- [Exercise aim]:
Summarize the capstone project introduction below in two sentences.

- [Source extract]:
+ + + + +

# Capstone Project - The Battle of Neighborhoods (Week 1)

## 1. Introduction Section

### Business Problem:

My client has been renting an apartment at west San Jose (zip code is 95129) area more than ten years. The leasing rate of a two beds room apartment has been raising dramatically since the crashing of economic bubble in 2008. He pays around 4,500 for his small town house now rather than 2,200 per month ten years ago. My client is pushing me lately to do a search for buying a house at Silicon Valley if the environment is good and the price is within his budget. I am very excited and want to use this opportunity to practice what I've learned so far from this course. My client's key question is : How can I help him to find a convenient and enjoyable place similar to his current resident area? I am planning to use the **FourSquare API** that we learned at this course and some real estate API (such as **ZillowAPI**) and **Silicon Valley Real Estate websites** in the market. The idea is to use this chance to apply the knowledge and tools I have learned so far. Here belows are the requirements from my client:

- The amenities in the selected neighborhood shall be similar to his current residence apartment
- The price is around 1.5M 
- House must be at least 3 bedrooms, 2 bathrooms, 1 car garage, around 1800 to 2100 square footage of size
- Near the park (within 0.5 mile)
- Near the library (within 1 mile)
- Near the school (within 0.5 mile)

+ + + + +

- [Dataset extract]:
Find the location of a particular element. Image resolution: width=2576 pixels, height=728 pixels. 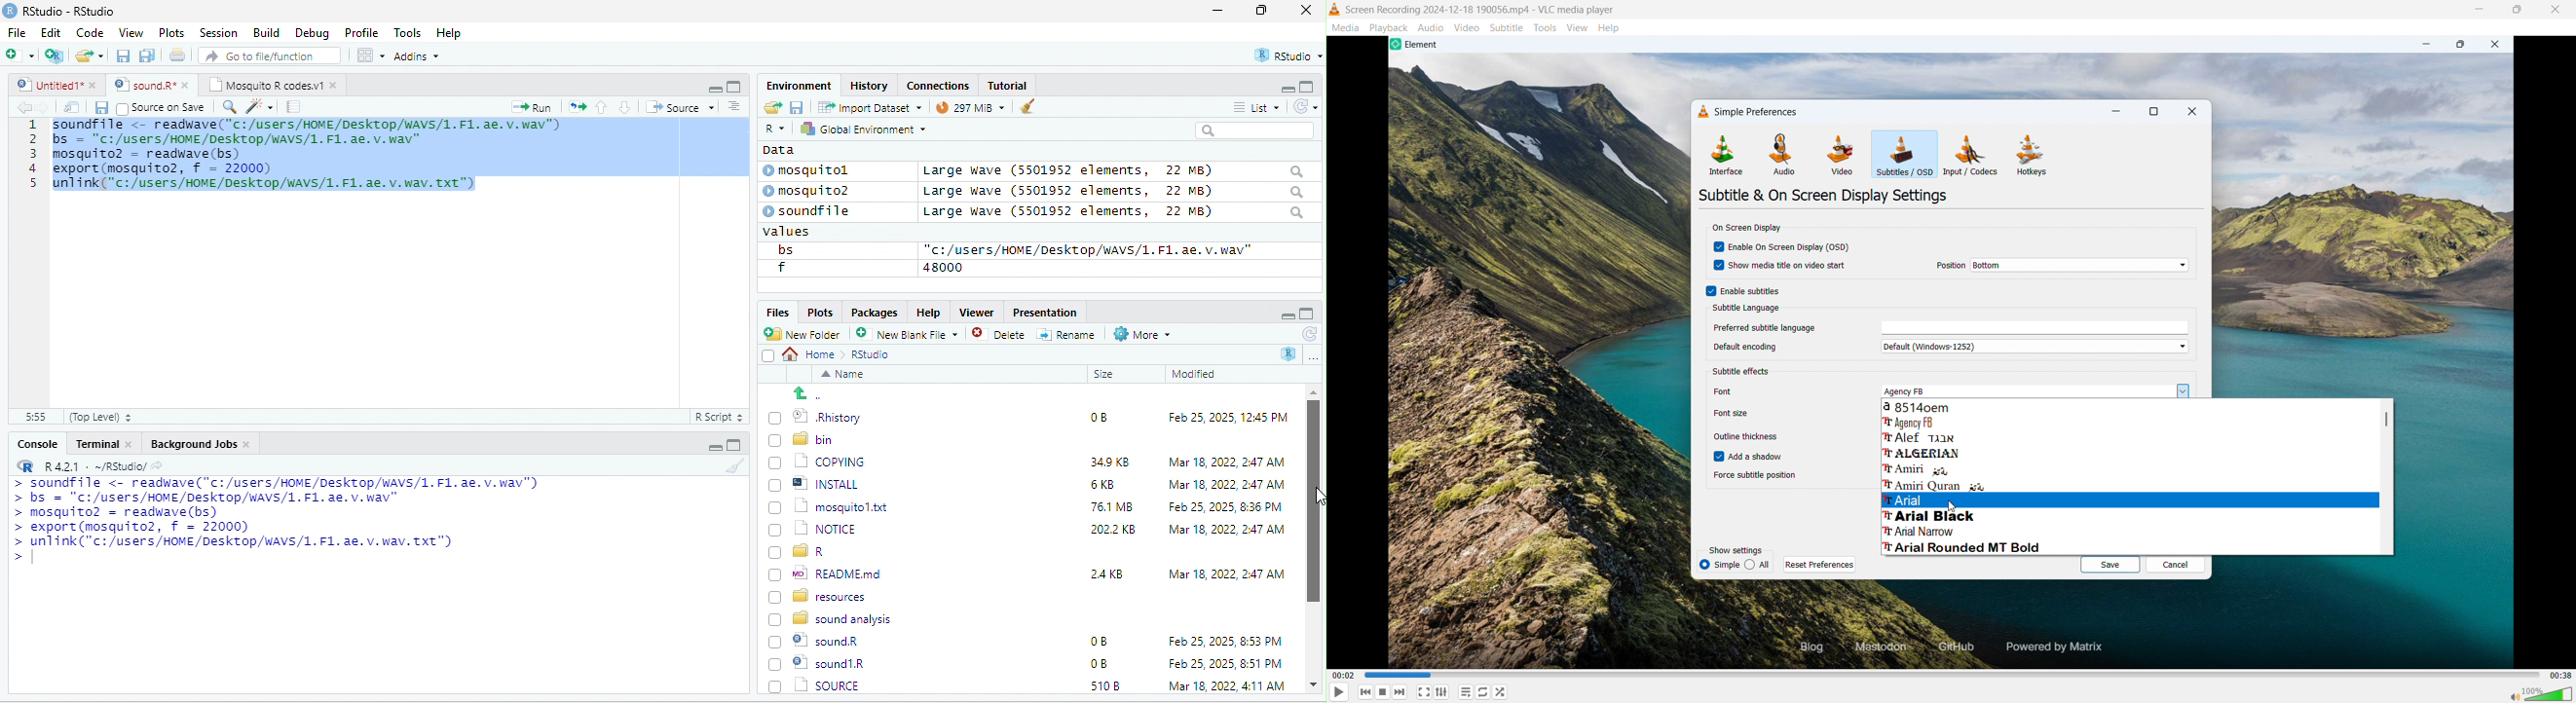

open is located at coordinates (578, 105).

+ + + + +

- [The answer]:
A client who has rented in west San Jose (zip code 95129) for more than ten years, and whose monthly payment has risen from 2,200 to around 4,500, wants to buy a house in Silicon Valley with an environment similar to his current area. Using the FourSquare API, a real estate API such as the Zillow API, and Silicon Valley real estate websites, the author plans to find a house that has similar amenities, costs around 1.5M, and has at least 3 bedrooms, 2 bathrooms, a 1-car garage and roughly 1,800 to 2,100 square feet, within 0.5 mile of a park and a school and within 1 mile of a library.